The optimizer is not designed to run fast, it is designed to build the fastest code. What #2561 did is heap a whole extra heaping helping of code into the optimizer to optimize. Hence the slowdown. #2561 needs to be revisited.
#2561 was an attempt to fix:
https://issues.dlang.org/show_bug.cgi?id=10985
Comment #7 by bugzilla — 2014-07-28T05:18:26Z
Thank you, Nils, for providing the test case. I'd argue that it is not really a regression, as the optimizer has at least been exhibiting this behavior for the last couple versions. The PR Kenji identified did make the slowdown appear in Jacob's code, even though as you found, a minor rearrangement shows the problem regardless.

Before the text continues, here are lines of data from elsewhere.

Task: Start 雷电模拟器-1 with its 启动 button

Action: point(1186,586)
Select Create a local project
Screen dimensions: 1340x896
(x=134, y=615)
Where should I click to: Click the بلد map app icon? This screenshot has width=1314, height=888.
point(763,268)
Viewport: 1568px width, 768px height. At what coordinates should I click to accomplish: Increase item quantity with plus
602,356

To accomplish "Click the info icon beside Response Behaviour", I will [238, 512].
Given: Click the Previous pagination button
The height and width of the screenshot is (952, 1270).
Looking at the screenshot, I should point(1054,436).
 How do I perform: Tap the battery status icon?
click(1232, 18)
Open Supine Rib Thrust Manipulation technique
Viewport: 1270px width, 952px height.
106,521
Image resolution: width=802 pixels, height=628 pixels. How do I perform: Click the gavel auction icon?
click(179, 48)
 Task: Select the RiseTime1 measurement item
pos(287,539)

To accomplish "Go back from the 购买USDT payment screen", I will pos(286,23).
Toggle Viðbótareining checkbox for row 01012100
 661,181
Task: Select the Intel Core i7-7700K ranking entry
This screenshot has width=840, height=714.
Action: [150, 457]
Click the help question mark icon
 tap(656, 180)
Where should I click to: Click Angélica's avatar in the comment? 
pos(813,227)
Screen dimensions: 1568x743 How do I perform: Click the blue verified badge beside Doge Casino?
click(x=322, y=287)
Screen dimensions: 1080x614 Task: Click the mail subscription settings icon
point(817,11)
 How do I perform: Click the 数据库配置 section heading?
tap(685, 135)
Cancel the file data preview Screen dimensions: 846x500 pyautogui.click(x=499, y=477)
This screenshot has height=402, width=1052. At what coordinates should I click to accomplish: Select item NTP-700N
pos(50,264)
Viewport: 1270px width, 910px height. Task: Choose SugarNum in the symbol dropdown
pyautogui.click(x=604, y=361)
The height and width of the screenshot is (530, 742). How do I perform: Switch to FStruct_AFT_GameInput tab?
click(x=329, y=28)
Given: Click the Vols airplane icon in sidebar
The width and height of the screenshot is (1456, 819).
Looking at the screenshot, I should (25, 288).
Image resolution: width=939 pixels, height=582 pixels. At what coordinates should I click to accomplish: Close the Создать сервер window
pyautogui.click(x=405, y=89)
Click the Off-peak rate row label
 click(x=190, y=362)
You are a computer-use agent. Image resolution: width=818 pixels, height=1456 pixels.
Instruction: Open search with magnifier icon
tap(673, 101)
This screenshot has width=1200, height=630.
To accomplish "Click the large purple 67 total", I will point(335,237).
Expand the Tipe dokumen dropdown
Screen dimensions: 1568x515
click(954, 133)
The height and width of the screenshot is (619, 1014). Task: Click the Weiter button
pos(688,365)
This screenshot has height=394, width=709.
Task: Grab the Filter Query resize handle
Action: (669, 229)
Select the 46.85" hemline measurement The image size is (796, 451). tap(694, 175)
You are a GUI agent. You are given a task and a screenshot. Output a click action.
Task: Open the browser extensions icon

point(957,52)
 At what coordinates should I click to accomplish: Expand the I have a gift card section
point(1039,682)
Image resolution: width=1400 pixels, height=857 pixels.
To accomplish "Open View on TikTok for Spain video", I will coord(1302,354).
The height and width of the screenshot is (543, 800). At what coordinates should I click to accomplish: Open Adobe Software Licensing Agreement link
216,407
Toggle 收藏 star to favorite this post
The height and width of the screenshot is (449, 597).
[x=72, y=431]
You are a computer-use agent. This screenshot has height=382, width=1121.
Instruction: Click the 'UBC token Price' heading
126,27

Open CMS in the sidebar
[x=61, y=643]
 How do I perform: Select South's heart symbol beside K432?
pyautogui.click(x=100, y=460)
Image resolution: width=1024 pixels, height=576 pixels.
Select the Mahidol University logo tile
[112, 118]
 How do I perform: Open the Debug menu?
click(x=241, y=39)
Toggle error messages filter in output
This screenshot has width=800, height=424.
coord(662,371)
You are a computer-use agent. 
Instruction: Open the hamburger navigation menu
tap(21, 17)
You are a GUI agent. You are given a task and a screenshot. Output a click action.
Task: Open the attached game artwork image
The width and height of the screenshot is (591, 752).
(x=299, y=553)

I'd also it's not really a showstopper, since the compiler does (eventually) complete. By cutting down the number of function calls in one function, the optimizer times can be improved.
But it is something I'd like to address. Turning on the Digital Mars C++ profiler yields the top 10 time consumers:
Num Tree Func Per
Calls Time Time Call
13 24172807 10679826 821525 void cdecl copyprop()
215227791 9896739 9896739 0 unsigned cdecl vec_index(unsigned ,unsigned *)
929 3606016 3181392 3424 void cdecl flowcp()
8777409 375222 375222 0 int cdecl ERTOL(elem *)
3650 212113 114724 31 LIST *cdecl listrds(unsigned *,elem *,unsigned *)
543837 39448 39448 0 void cdecl vec_subass(unsigned *,unsigned *)
541398 38649 38649 0 void cdecl vec_orass(unsigned *,unsigned *)
25 41064 37402 1496 void cdecl flowae()
543032 34477 33198 0 unsigned *cdecl vec_calloc(unsigned )
681074 33198 31611 0 void cdecl vec_free(unsigned *)
8 64767 23682 2960 void cdecl builddags()
17 87772 22527 1325 void cdecl boolopt()
7452 21745 21745 2 void cdecl updaterd(elem *,unsigned *,unsigned *)
374313 16950 16950 0 int cdecl el_match(elem *,elem *)
268038 11610 11610 0 int cdecl el_noreturn(elem *)
135687 11740 10788 0 unsigned *cdecl vec_clone(unsigned *)
132910 9746 9746 0 void cdecl vec_andass(unsigned *,unsigned *)
176436 7532 7532 0 int cdecl el_appears(elem *,Symbol *)
92377 4666 4645 0 LIST *cdecl list_prepend(LIST **,void *)
13 4675 3940 303 void cdecl rmdeadass()
16532 2959 2959 0 void *cdecl mem_fmalloc(unsigned )
7419 5351 2887 0 elem *cdecl el_calloc()
17299 9741091 2840 0 _codelem
Looks like I need to take a look at copyprop().